Untitled Jason Priestley Project

Untitled Jason Priestley Project

Romantic Comedy
(120 mins)
In Development

The quest for love, survival and a really good Bordeaux.

Producers: Angel Entertainment and Lexico Productions
Writer: Monica Hilborn
Stage: In Development with Corus
Genre: Romantic Comedy
Length: 120 mins

Owen Chancy believes life is for the lucky and survival is for the fittest so there’s no sense in trying to hold on to things you’re bound to lose – like youthful ideals, true love, or an inferior species. Besides, he’s too busy pursuing fine wine and beautiful women.  As a wine-taster for Creston Wine Merchants, Owen finds plenty of both, but one of those women is the boss’s wife and Owen gets caught in the act.

Sporting a broken nose and a bruised ego, Owen escapes to wine country, where his grandfather Buck holds on to his decrepit winery and a rare species of grape he brought back from France during the War. Buck’s Mud Puppy Winery is one of the last holdouts against Creston’s winery-swallowing conglomerate. But with Buck’s failing health, time is running out for the man and the grape that survived against all odds.

“Old vines.
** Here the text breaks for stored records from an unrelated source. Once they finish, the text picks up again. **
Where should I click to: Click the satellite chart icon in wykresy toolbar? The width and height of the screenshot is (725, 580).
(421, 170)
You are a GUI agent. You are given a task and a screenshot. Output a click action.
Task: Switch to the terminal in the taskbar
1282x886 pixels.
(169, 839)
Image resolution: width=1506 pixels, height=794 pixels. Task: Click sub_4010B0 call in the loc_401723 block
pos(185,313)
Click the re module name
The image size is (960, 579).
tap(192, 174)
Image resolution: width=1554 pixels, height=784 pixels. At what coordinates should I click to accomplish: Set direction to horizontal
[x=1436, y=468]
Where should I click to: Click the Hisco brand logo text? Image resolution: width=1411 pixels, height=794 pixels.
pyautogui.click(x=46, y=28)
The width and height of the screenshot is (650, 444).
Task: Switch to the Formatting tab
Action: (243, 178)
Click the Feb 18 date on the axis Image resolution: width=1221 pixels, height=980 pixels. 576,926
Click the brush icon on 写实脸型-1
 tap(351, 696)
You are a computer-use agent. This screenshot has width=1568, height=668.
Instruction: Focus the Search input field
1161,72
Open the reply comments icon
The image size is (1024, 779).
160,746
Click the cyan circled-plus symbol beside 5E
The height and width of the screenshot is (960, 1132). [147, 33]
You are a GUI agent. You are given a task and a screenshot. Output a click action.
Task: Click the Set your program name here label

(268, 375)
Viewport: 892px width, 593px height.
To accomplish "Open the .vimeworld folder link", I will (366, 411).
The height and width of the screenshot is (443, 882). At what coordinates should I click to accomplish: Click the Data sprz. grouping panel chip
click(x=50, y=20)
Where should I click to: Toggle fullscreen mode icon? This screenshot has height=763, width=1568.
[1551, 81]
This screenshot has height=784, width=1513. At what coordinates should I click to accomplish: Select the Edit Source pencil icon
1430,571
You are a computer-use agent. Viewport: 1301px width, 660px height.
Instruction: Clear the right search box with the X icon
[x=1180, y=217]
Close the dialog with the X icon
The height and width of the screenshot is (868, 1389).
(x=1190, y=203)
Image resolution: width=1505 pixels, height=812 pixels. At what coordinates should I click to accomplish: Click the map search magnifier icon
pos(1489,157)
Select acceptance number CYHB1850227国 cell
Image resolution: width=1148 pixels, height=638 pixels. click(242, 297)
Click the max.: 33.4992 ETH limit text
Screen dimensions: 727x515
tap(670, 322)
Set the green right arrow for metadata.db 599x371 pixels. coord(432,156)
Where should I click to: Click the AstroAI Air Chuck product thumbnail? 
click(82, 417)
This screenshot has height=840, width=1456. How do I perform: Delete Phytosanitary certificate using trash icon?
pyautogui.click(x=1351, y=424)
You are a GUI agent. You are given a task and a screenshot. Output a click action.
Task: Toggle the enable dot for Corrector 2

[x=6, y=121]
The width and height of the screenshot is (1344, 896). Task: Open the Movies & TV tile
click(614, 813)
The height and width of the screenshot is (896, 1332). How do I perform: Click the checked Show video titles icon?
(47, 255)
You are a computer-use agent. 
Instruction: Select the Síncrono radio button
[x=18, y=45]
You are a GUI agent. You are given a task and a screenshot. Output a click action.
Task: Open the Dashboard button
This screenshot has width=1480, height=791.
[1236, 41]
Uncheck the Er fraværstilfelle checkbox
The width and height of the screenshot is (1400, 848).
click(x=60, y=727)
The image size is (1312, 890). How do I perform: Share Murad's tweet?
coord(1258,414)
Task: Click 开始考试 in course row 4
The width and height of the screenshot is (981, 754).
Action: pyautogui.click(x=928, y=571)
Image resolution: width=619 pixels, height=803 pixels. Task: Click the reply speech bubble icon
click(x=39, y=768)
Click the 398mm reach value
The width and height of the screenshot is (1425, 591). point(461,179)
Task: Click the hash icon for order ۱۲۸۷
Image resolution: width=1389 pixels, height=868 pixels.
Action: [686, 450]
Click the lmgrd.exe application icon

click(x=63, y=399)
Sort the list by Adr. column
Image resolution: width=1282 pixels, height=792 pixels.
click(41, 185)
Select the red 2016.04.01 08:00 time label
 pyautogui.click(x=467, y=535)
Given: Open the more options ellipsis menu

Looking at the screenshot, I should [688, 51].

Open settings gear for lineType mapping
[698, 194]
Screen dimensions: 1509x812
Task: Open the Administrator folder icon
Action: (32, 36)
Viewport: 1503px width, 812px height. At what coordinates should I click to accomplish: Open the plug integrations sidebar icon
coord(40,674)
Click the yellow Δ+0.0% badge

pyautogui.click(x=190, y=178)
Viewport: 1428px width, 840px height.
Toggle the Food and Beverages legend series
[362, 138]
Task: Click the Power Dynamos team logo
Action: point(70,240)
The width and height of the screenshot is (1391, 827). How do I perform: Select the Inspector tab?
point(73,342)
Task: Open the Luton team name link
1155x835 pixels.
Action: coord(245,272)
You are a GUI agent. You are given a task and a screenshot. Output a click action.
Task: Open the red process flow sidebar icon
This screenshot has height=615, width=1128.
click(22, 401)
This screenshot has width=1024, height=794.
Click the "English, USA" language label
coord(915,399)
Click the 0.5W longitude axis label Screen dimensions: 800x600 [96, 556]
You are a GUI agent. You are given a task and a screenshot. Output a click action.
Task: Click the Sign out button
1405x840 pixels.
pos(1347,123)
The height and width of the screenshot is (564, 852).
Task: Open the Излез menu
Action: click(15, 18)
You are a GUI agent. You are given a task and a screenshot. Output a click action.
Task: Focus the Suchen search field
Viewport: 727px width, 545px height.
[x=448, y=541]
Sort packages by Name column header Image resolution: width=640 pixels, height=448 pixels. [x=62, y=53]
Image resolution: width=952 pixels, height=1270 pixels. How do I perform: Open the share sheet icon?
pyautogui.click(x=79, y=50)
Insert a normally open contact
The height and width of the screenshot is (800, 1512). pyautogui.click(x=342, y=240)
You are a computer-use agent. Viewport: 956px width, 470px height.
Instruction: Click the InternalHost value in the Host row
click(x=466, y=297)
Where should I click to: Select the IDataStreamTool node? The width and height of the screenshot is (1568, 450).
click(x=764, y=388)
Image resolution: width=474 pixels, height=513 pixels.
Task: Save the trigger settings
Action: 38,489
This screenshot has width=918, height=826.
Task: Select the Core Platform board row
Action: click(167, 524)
Nothing like ‘em.” Buck’s Bordeaux is Creston’s holy grail and Owen’s ticket out of trouble. Owen makes a deal with Creston: Owen gets his grandfather to sell out, and Creston doesn’t mount Owen’s head on the wall next to the bushbuck he bagged in Zimbabwe.

“I’m a dead man”, Owen says, when he sees the state of Buck’s vineyard.

Despite the scorching heat of the tinderbox valley, the vineyard has turned into a swamp where a species of frog, thought to be extinct, has found its final refuge amongst the last of Buck’s vines. Here Owen meets his match in Edna (Eddie)

Teasdale, the feisty biologist who is as determined to save the frogs as Owen is to save the vineyard, and his own neck.

“No wonder they’re going extinct”, Owen says when Eddie tells him these frogs select a single, lifelong mate. As the world gets hotter and drier, amphibians everywhere are dying off. Like the dinosaurs, says Owen, dismissing Eddie as a romantic grasping at foolish notions of preservation and monogamy.  “Everybody’s always losing something” Eddie returns, “Even you, Mr. Chancy”.

The vines are drowning, the frogs are mating, and only one will survive. As Owen fights for control of the vineyard, he discovers Eddie is right. He is losing something, something more precious than an extraordinary vintage, and in the battle for survival Owen realizes that some things are worth holding on to, even when you know you’re going to lose them.